▶ To be done
Please pick out every line of the rows that contains the word "sidebar" and copy each one.

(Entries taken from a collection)
════

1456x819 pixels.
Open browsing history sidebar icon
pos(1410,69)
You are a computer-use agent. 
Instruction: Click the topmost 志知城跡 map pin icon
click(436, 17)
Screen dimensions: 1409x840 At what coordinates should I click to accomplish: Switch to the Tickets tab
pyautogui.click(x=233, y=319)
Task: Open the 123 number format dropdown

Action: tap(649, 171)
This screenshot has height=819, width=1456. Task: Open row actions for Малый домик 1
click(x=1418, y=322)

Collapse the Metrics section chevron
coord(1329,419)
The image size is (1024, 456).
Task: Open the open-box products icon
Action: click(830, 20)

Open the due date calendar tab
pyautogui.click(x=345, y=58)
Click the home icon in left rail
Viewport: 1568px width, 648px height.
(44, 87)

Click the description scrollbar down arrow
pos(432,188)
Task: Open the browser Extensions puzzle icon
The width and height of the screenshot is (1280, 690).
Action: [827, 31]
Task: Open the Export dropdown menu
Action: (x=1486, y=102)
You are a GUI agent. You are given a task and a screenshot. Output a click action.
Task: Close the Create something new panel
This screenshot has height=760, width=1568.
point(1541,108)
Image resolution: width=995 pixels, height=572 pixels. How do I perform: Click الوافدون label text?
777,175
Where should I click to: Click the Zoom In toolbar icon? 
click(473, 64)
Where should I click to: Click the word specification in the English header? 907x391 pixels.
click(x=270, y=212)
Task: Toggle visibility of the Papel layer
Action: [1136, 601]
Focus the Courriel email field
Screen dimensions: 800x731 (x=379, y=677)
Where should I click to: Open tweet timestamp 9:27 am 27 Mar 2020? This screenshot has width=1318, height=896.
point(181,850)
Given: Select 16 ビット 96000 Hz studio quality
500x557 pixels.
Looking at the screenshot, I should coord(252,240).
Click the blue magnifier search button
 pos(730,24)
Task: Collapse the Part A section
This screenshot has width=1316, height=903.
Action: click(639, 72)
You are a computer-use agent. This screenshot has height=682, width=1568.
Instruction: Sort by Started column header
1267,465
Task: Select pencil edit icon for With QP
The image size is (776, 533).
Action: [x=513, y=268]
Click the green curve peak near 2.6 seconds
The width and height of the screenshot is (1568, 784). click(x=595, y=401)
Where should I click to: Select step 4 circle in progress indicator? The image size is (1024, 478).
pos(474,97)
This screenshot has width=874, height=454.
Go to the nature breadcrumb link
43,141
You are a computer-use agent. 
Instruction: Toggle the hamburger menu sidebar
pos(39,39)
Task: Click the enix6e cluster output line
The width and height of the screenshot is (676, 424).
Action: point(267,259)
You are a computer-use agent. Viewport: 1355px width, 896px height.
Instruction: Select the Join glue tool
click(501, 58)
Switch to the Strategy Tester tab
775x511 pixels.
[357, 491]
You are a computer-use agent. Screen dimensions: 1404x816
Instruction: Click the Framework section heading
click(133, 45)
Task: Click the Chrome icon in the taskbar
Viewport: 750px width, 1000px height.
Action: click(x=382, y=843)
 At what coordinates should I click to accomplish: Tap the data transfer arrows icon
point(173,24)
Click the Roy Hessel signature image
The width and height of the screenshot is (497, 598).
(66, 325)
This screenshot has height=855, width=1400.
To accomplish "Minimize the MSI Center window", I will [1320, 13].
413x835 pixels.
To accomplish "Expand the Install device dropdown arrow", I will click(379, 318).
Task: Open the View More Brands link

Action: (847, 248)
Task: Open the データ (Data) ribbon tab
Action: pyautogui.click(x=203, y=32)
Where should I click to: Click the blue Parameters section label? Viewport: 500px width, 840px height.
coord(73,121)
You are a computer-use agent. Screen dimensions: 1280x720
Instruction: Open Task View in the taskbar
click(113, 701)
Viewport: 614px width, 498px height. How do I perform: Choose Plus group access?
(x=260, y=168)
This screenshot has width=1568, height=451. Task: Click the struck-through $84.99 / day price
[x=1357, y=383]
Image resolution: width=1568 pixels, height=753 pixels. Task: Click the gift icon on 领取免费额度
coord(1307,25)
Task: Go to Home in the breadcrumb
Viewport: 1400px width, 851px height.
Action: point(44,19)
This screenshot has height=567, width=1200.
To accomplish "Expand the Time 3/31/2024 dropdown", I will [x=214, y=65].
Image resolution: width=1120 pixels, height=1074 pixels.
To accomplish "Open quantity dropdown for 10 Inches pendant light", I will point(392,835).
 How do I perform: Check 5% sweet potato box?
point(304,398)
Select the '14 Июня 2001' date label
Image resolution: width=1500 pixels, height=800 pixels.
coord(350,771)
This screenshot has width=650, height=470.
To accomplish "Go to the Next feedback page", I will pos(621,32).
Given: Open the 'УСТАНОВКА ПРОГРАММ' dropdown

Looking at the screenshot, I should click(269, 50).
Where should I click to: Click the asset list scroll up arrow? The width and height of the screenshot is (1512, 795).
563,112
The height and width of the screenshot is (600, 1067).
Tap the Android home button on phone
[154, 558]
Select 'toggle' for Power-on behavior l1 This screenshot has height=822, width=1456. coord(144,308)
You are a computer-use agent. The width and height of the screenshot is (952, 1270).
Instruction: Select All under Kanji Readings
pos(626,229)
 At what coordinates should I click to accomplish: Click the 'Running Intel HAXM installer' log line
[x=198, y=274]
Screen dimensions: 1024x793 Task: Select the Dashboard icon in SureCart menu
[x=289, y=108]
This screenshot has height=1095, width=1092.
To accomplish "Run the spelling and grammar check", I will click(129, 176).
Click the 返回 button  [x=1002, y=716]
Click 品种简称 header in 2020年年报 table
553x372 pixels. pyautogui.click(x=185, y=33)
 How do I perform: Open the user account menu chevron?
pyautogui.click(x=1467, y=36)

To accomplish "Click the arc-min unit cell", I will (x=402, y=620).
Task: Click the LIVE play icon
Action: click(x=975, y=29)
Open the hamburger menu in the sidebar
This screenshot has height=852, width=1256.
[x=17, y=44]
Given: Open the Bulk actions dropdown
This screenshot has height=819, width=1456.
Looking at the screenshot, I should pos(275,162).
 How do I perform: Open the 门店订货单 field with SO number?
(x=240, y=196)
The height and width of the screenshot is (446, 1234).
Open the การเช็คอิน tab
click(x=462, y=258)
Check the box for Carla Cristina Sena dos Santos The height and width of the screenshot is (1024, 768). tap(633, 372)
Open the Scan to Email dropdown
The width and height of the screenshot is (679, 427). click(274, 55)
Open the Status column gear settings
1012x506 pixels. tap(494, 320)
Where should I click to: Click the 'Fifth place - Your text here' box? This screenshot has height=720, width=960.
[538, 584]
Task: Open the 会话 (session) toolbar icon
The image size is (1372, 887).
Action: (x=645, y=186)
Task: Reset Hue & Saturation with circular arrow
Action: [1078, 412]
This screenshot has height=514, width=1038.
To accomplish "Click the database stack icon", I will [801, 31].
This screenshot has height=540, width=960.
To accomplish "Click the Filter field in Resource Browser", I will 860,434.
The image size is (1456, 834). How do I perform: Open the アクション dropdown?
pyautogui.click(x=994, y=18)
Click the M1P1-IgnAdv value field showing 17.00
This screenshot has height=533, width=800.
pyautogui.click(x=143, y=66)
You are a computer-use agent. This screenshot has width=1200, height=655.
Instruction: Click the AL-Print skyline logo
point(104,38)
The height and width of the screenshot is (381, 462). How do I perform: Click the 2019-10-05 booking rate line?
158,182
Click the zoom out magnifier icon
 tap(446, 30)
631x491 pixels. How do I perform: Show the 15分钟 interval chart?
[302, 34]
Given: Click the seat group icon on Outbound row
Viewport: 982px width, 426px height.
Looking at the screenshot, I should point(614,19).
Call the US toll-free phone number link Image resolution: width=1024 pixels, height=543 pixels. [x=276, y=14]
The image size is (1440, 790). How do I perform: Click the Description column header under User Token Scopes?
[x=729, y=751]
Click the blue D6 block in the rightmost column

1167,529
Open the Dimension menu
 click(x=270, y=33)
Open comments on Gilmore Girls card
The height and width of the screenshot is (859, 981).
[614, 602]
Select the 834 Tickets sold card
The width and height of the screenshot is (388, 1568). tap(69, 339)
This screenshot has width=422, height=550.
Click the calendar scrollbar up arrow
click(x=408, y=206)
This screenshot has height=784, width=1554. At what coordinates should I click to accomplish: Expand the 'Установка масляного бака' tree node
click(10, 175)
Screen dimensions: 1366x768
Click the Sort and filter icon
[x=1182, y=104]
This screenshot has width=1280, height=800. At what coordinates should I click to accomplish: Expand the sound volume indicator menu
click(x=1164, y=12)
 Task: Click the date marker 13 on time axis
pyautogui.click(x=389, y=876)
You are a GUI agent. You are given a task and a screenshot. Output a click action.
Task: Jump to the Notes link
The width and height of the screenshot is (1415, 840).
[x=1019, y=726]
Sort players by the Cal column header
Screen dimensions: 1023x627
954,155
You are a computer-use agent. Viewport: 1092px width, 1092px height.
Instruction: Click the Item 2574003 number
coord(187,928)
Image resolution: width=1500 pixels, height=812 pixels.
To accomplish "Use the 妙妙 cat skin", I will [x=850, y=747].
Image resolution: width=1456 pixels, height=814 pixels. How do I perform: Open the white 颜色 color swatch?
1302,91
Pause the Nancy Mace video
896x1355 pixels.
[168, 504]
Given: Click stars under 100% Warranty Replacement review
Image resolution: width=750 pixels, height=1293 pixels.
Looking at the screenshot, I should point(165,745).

════

▶ Response
Open browsing history sidebar icon
Instruction: Toggle the hamburger menu sidebar
Open the hamburger menu in the sidebar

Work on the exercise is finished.